▶ _Material for this task_:
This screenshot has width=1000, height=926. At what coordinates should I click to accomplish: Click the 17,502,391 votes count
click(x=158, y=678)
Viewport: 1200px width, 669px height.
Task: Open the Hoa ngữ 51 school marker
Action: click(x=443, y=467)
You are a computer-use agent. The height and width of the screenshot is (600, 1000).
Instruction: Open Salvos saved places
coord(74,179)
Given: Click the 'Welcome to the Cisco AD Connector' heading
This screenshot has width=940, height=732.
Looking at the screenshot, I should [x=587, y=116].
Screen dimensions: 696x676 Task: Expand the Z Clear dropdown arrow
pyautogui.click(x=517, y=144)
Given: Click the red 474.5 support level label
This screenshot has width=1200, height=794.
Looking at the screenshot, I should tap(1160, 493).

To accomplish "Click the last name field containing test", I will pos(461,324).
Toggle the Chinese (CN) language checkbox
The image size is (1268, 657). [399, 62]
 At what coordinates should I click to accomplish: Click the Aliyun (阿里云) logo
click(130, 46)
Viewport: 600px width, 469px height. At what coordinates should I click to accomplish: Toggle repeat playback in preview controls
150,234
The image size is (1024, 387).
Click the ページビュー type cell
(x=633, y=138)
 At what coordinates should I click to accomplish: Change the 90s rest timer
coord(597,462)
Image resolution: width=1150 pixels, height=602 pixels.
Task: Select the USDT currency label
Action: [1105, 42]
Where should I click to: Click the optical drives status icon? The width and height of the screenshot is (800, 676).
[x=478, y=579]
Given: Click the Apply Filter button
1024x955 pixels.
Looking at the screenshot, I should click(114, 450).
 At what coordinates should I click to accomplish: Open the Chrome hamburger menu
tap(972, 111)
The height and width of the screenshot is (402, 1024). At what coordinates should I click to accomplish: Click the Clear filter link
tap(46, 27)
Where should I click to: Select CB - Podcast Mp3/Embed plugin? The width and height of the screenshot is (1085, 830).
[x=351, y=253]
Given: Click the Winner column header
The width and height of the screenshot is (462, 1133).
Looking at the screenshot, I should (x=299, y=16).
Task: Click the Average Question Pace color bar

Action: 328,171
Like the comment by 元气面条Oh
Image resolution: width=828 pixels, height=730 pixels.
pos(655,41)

▶ _Task goal_: Each line of the records above should be copied exactly.

▶ _Exercise answer_:
This screenshot has width=1000, height=926. At what coordinates should I click to accomplish: Click the 17,502,391 votes count
click(x=158, y=678)
Viewport: 1200px width, 669px height.
Task: Open the Hoa ngữ 51 school marker
Action: click(x=443, y=467)
You are a computer-use agent. The height and width of the screenshot is (600, 1000).
Instruction: Open Salvos saved places
coord(74,179)
Given: Click the 'Welcome to the Cisco AD Connector' heading
This screenshot has width=940, height=732.
Looking at the screenshot, I should [x=587, y=116].
Screen dimensions: 696x676 Task: Expand the Z Clear dropdown arrow
pyautogui.click(x=517, y=144)
Given: Click the red 474.5 support level label
This screenshot has width=1200, height=794.
Looking at the screenshot, I should tap(1160, 493).

To accomplish "Click the last name field containing test", I will pos(461,324).
Toggle the Chinese (CN) language checkbox
The image size is (1268, 657). [399, 62]
 At what coordinates should I click to accomplish: Click the Aliyun (阿里云) logo
click(130, 46)
Viewport: 600px width, 469px height. At what coordinates should I click to accomplish: Toggle repeat playback in preview controls
150,234
The image size is (1024, 387).
Click the ページビュー type cell
(x=633, y=138)
 At what coordinates should I click to accomplish: Change the 90s rest timer
coord(597,462)
Image resolution: width=1150 pixels, height=602 pixels.
Task: Select the USDT currency label
Action: [1105, 42]
Where should I click to: Click the optical drives status icon? The width and height of the screenshot is (800, 676).
[x=478, y=579]
Given: Click the Apply Filter button
1024x955 pixels.
Looking at the screenshot, I should click(114, 450).
 At what coordinates should I click to accomplish: Open the Chrome hamburger menu
tap(972, 111)
The height and width of the screenshot is (402, 1024). At what coordinates should I click to accomplish: Click the Clear filter link
tap(46, 27)
Where should I click to: Select CB - Podcast Mp3/Embed plugin? The width and height of the screenshot is (1085, 830).
[x=351, y=253]
Given: Click the Winner column header
The width and height of the screenshot is (462, 1133).
Looking at the screenshot, I should (x=299, y=16).
Task: Click the Average Question Pace color bar

Action: 328,171
Like the comment by 元气面条Oh
Image resolution: width=828 pixels, height=730 pixels.
pos(655,41)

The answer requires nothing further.